I have this file.
If I read it and do some clean up with regex:
import pandas as pd
import re
df = pd.read_csv('data.csv', index_col=[0])
out = df[['X', 'Y']].apply(lambda s: s.str.extract(r'([a-z\d]+\.[a-z\d]+)',
expand=False,flags=re.I).str.replace(r'[^\d.]+', '', regex=True))
out.index+=1
out
I can see these results:
X Y
2 NaN NaN
3 NaN NaN
4 573456.81 3887265.85
5 573453.26 NaN
6 573450.98 NaN
7 NaN NaN
8 NaN NaN
9 573445.167 3887284.597
10 NaN NaN
11 NaN NaN
12 573703.6758759461 3887233.5301764384
....
which contains NaN
values instead of applying the cleaning.
The weird is that the cleaning works because If I just copy the contents of the dataframe I loaded into a list:
thelist = [['1', '573436.862', '3887259.269'],
['2', '573436.031', '3887248.472'],
['3', '573456.81', '3887265.85'],
['4', '573453.26', '3887273.017'],
['5', '573450.98', '3887275.878'],
['6', '573451.611', '3887276.346'],
['7', '573446.959', '3887285.738'],
['8', 'H5m7er3o4m45h.n1i6a7 print: 19/02/202', '4 15:24 3887284.597'],
['9', '573440.184', '3887292.487'],
['10', '573436.862', '3887259.269'],
['1', '573703.6758759461', '3887233.5301764384'],
['2', '573703.7165950707', '3887233.6523487056'],
['3', '573703.769', '3887233.809'],
['4', '573707.305', '3887241.398'],
['5', '573712.9489897437', '3887251.2139821625'],
['6', '57mro3m71hn2ia.949print: 19/02/2024', '15:22 3887251.2139999997'],
['7', '573712.981495283', '3887251.2813396226'],
['8', '573713H.0m3e2romhnia print: 19/0', '2/2024 15:24 3887251.386'],
['9', '573713.096', '3887251.567'],
['10', '573713.0960000466', '3887251.5670001707'],
['11', '573713.266443923', '3887252.1920684506'],
['12', '573725.815', '3887254.127'],
['13', '573733.267', '3887255.275'],
['14', '573736.197', '3887240.846'],
['15', '573742.399', '3887229.682'],
['16', '573701.647', '3887220.061'],
['17', '573703.6758759461', '3887233.5301764384']]
and apply the cleaning:
arr = np.hstack(thelist)
arr = arr.reshape(arr.shape[0] // 3, 3)
new_df = pd.DataFrame(arr, columns=['K', 'X', 'Y'])
out = new_df[['X', 'Y']].apply(lambda s: s.str.extract(r'([a-z\d]+\.[a-z\d]+)',
expand=False, flags=re.I)
.str.replace(r'[^\d.]+', '', regex=True))

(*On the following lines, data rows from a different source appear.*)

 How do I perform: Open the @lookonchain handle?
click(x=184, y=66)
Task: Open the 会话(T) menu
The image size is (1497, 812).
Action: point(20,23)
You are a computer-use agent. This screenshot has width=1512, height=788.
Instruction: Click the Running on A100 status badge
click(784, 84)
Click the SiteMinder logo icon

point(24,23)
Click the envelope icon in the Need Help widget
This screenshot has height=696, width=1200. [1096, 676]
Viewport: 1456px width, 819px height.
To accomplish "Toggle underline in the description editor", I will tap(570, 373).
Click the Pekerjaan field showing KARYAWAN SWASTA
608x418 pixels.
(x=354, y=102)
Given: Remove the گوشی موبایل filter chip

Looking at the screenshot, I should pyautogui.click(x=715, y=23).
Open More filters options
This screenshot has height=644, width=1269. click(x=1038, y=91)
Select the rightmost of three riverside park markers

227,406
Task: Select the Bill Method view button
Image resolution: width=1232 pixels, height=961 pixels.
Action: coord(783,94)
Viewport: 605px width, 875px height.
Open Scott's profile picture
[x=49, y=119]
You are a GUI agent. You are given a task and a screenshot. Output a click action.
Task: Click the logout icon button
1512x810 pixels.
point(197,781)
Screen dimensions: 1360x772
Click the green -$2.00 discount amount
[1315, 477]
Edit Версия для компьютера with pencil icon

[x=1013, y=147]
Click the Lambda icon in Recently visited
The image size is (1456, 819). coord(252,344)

I receive the correct results!
X Y
0 573436.862 3887259.269
1 573436.031 3887248.472
2 573456.81 3887265.85
3 573453.26 3887273.017
4 573450.98 3887275.878
5 573451.611 3887276.346
6 573446.959 3887285.738
7 573445.167 3887284.597
8 573440.184 3887292.487
9 573436.862 3887259.269
10 573703.6758759461 3887233.5301764384
11 573703.7165950707 3887233.6523487056
12 573703.769 3887233.809
13 573707.305 3887241.398
....
That's normal if you see different outputs between the two approaches because you're simply not using the same inputs. In the example below, we can see that some rows in the csv (unlike the list) don't contain a dot (.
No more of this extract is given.